[Items from a dataset]
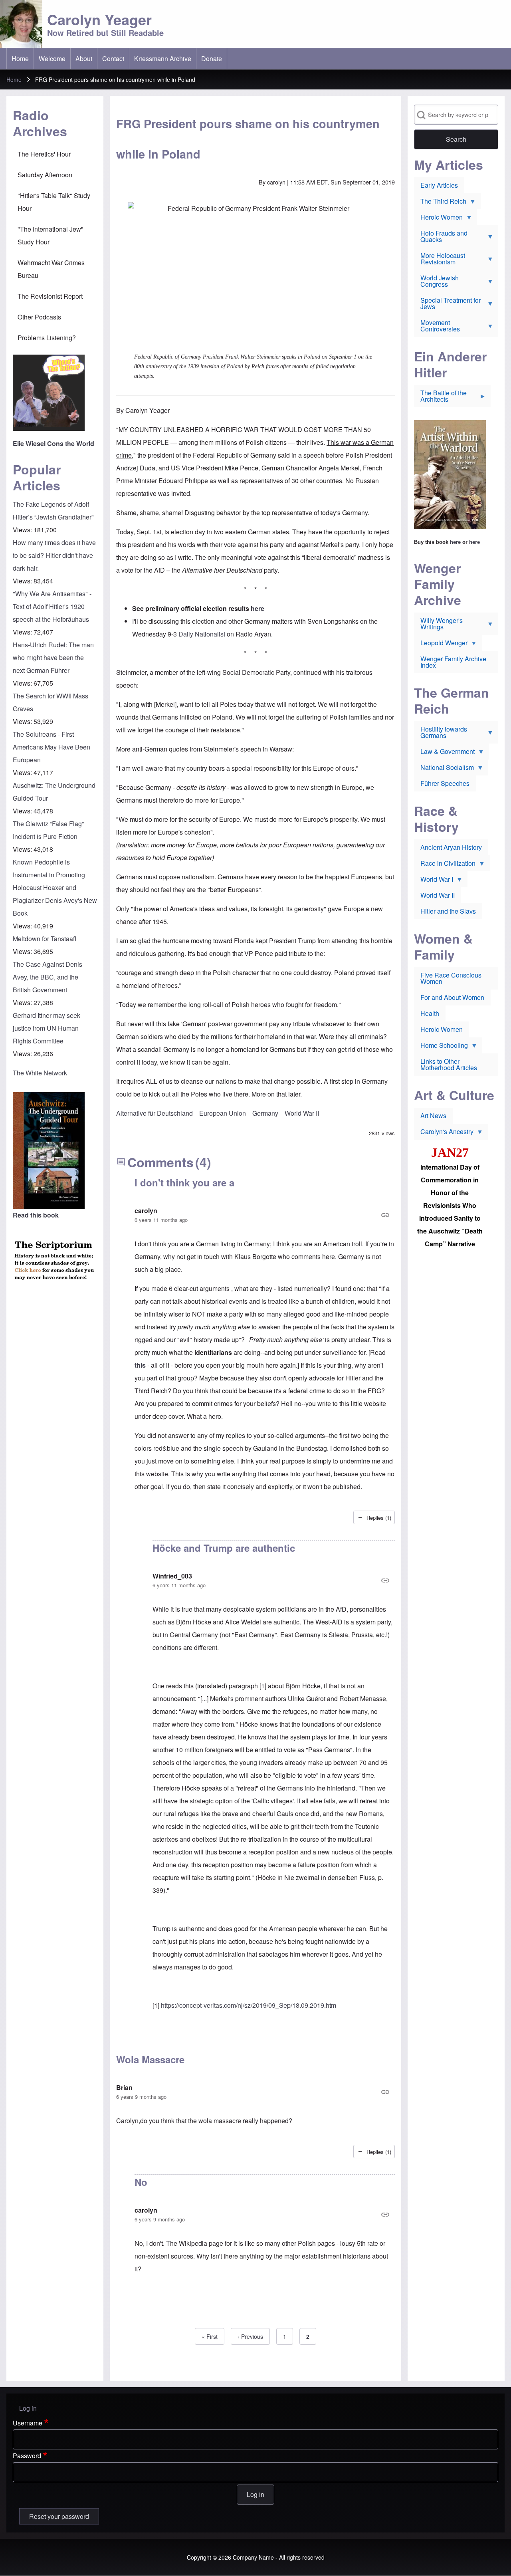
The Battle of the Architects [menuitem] (440, 397)
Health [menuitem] (429, 1013)
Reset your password (59, 2516)
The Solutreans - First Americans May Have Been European (51, 747)
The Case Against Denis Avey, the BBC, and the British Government (47, 977)
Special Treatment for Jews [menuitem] (447, 305)
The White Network (40, 1072)
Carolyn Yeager (99, 19)
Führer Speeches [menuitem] (444, 783)
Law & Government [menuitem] (444, 753)
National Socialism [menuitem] (444, 769)
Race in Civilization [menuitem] (444, 865)
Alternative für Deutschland (154, 1113)
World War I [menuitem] (433, 881)
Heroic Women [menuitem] (438, 218)
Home (14, 79)
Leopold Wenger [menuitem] (440, 644)
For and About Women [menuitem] (452, 997)
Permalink (265, 1215)
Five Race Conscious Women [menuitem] (450, 978)
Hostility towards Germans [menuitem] (440, 734)
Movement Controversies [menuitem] (437, 327)
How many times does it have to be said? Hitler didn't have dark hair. (54, 555)
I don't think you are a (184, 1182)
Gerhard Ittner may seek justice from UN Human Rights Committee (46, 1028)
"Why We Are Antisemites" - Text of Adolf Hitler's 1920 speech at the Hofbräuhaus (52, 606)
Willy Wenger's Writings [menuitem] (438, 625)
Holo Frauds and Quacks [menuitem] (440, 238)
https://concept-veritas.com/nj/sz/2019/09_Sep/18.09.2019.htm (248, 2005)
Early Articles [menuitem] (439, 185)
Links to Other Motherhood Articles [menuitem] (448, 1064)
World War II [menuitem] (437, 895)
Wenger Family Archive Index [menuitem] (453, 662)
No (141, 2182)
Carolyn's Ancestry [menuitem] (443, 1133)
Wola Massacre (150, 2059)
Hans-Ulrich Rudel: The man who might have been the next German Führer (53, 657)
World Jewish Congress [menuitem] (436, 282)
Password (27, 2455)
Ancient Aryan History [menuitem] (451, 847)
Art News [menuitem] (433, 1115)
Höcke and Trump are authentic (224, 1548)
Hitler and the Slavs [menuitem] (448, 911)
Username (27, 2422)
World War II (302, 1113)
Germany (265, 1113)
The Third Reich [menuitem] (440, 202)
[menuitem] (20, 58)
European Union (222, 1113)
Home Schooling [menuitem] (441, 1047)
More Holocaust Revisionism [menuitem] (439, 260)
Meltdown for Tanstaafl (44, 938)
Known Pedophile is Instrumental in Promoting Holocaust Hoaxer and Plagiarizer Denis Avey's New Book (55, 887)
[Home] (21, 24)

What needs to be done
Will you return exactly the lines above from the one with "Alternative für Deutschland (154, 1113)" down to the one with "Hostility towards Germans", counting both as part of the range?

Output of the exercise
Alternative für Deutschland (154, 1113)
World War I [menuitem] (433, 881)
Heroic Women [menuitem] (438, 218)
Home (14, 79)
Leopold Wenger [menuitem] (440, 644)
For and About Women [menuitem] (452, 997)
Permalink (265, 1215)
Five Race Conscious Women [menuitem] (450, 978)
Hostility towards Germans [menuitem] (440, 734)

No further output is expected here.